Son Rhinocéros d’or (Alma, 2013) fut une révélation et un joli succès de librairie. En quelques courts essais habilement illustrés, François-Xavier Fauvelle faisait surgir l’Afrique médiévale. Cette même démarche de curiosité et de dignité est au cœur de son "sauvage idéal", sorte d’homme limite fabriqué par les philosophes et les naturalistes occidentaux au XVIIIe siècle. Pour cela, l’archéologue s’intéresse à un peuple oublié, un peuple du bout de l’Afrique, les Khoekhoe, dont la personnalité la plus connue fut Sarah Baartman, la "Vénus hottentote" exhibée en Europe comme une bête de foire dans les jardins zoologiques, puis disséquée après sa mort par Georges Cuvier.

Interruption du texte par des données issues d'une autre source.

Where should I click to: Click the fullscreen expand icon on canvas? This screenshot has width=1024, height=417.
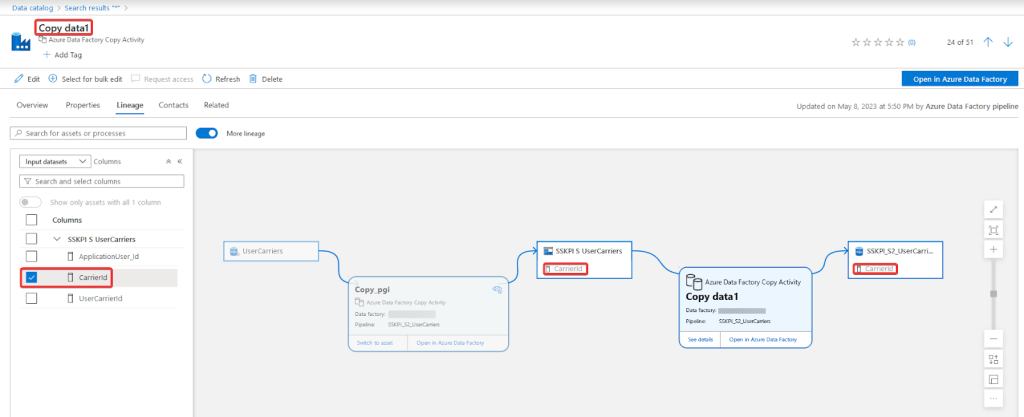[x=993, y=209]
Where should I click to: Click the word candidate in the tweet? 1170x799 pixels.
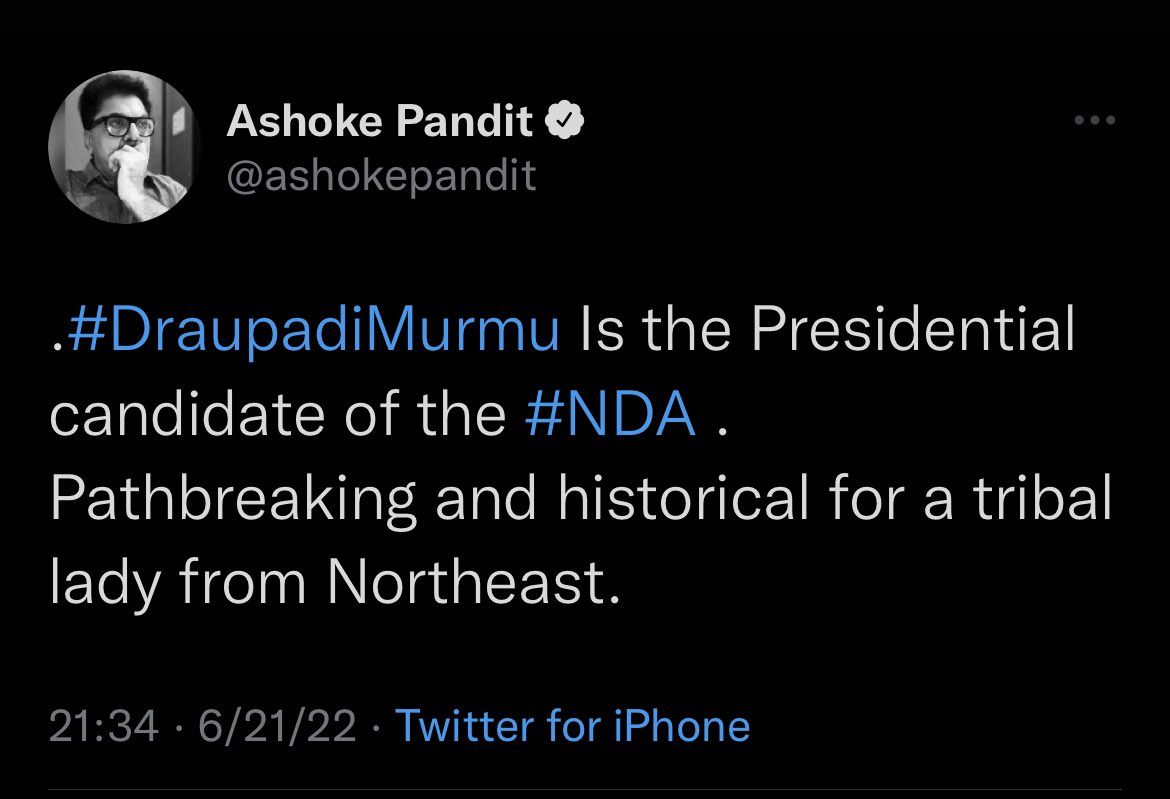click(187, 413)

Comme dans la série Columbo, Fauvelle commence par la fin. On sait que les Khoekhoe ont disparu, mais pourquoi ? Et surtout comment les retrouver ? En remontant le fil de cette chronologie, en recherchant dans les archives comme sur le terrain la signature archéologique de ce peuple et les éléments de sa langue, il s’approche des origines d’une histoire oubliée. Il commence donc par ce qui reste de l’esprit de ce peuple et pour cela il ne fait pas appel à des documents, mais à un roman de Coetzee, En attendant les barbares, dans lequel le prix Nobel de littérature dénonçait l’apartheid. Il revient ensuite sur la restitution par la France de la dépouille de Sarah Baartman à l’Afrique du Sud en 2002. Puis il explique comment cette image réductrice s’est imposée.
Dès la fin du XVe siècle, les Portugais qui se rendaient aux Indes orientales par le cap de Bonne-Espérance ont rencontré ce peuple pour lequel ils ont d’abord éprouvé un sentiment d’inquiétante étrangeté pour finir par le voir comme l’incarnation à la fois du bon et du monstrueux, ce dont rend parfaitement compte la manière dont fut traitée Sarah Baartman.

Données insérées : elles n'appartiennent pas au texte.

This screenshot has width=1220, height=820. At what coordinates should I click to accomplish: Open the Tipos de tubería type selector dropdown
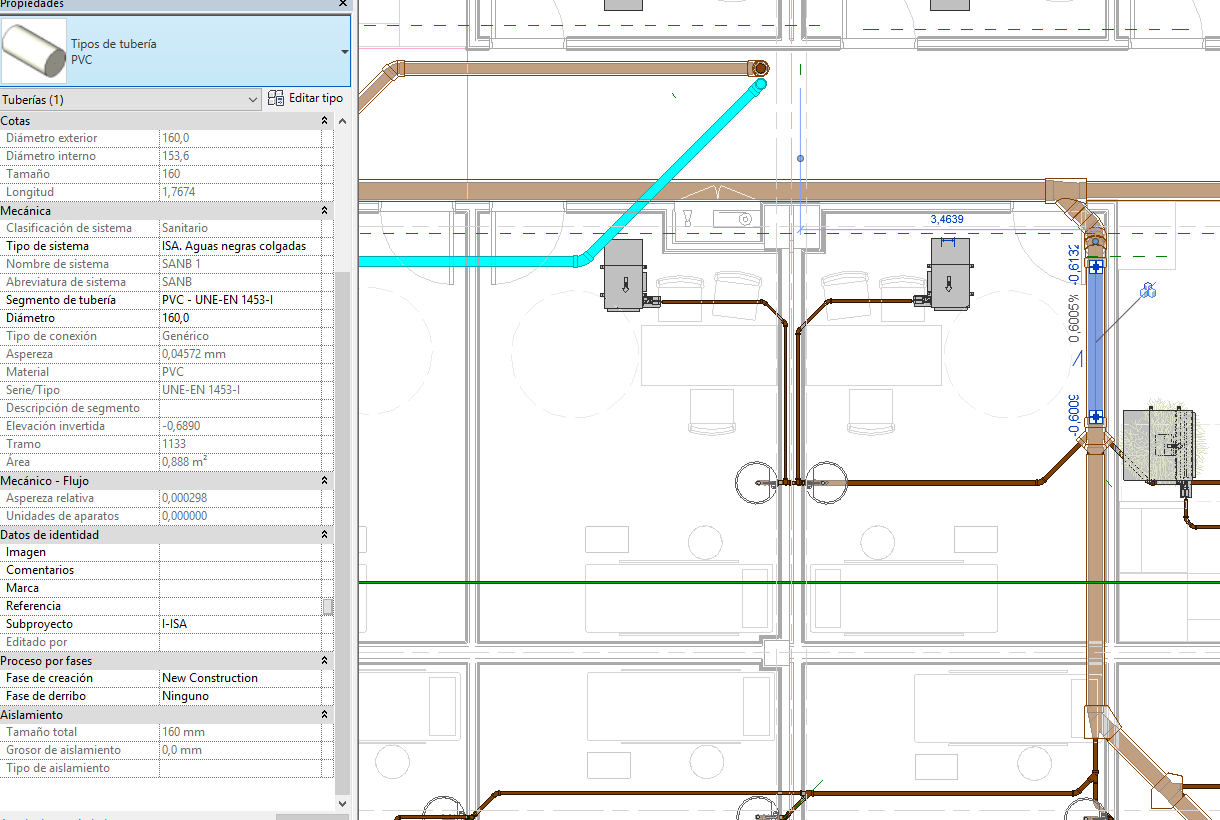click(343, 50)
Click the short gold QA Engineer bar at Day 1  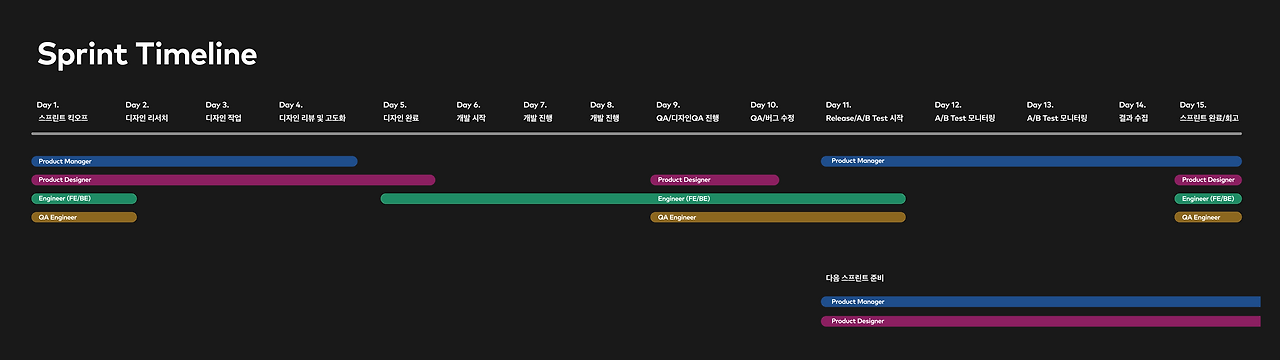point(84,217)
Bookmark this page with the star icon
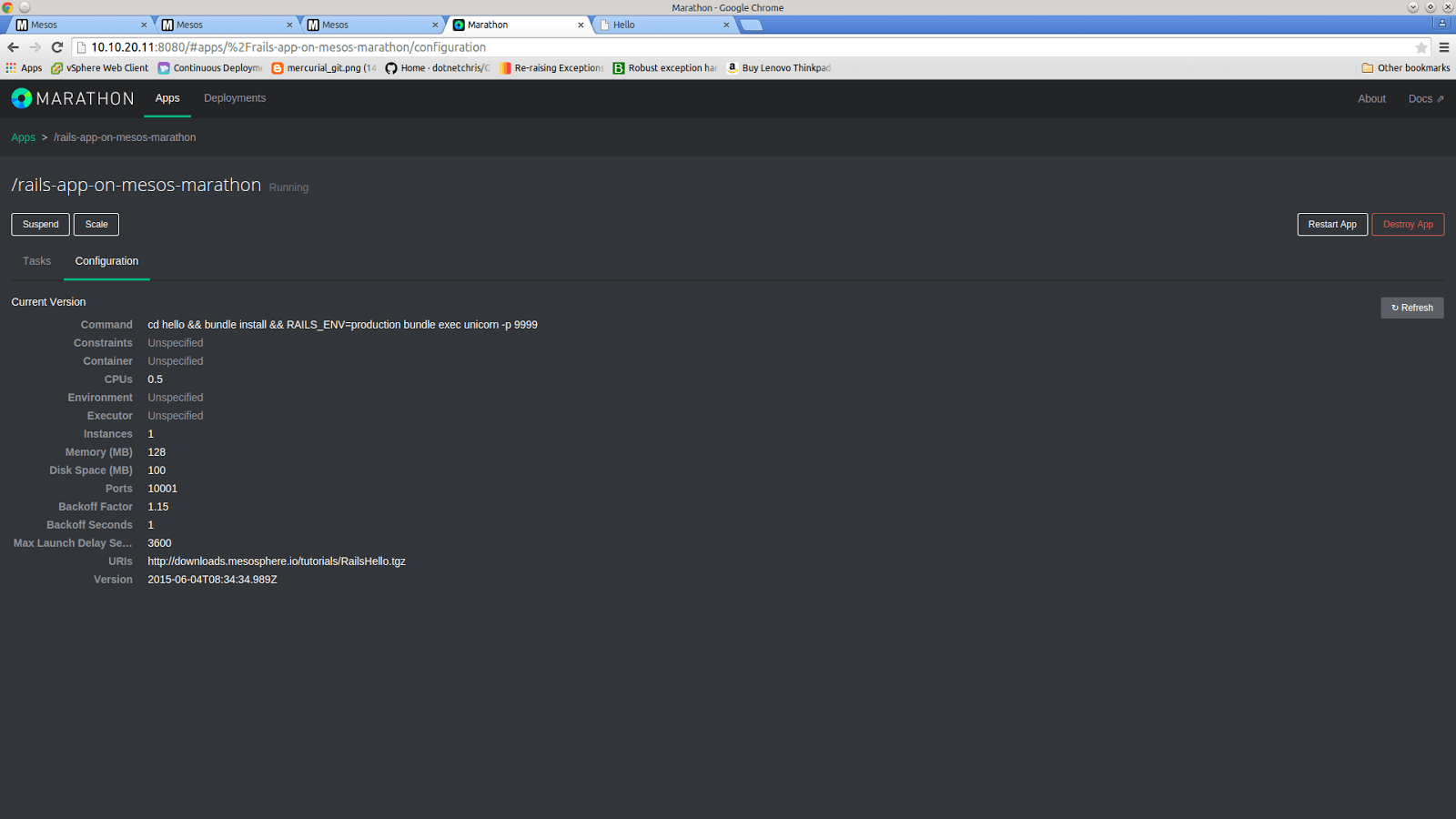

C’est moins les Khoekhoe qui sont l’objet de ce livre que la manière dont ils ont été vus et utilisés par les Occidentaux dans la représentation du "sauvage idéal" que l’on peut exposer comme un objet de curiosité. Le classement que l’on opère alors dans l’espèce humaine n’est pas anodin. Il sert l’intérêt d’un philosophe comme Rousseau qui défend un retour à la nature et des naturalistes qui hiérarchisent du civilisé au sauvage avec son inévitable développement raciste.
En dernier lieu, François-Xavier Fauvelle se propose de nous dire tout de même qui furent vraiment ces Khoekhoe qui pratiquaient l’oisiveté avec générosité, considérant que le travail était réservé aux esclaves et donc pas à des peuples libres comme eux. On en apprend également un peu plus sur leur vie quotidienne, leurs traditions et leur spiritualité.
Beaucoup de choses interpellent dans ce petit livre dense, servi par une liberté d’écriture peu courante chez les universitaires. On sent le plaisir qu’il y a chez ce chercheur qui avance paisiblement dans son savoir pour réunir des traces qui finissent par former un chemin. C’est sans doute pour cela qu’avec lui les bouts de pistes sont toujours fascinants. L. L.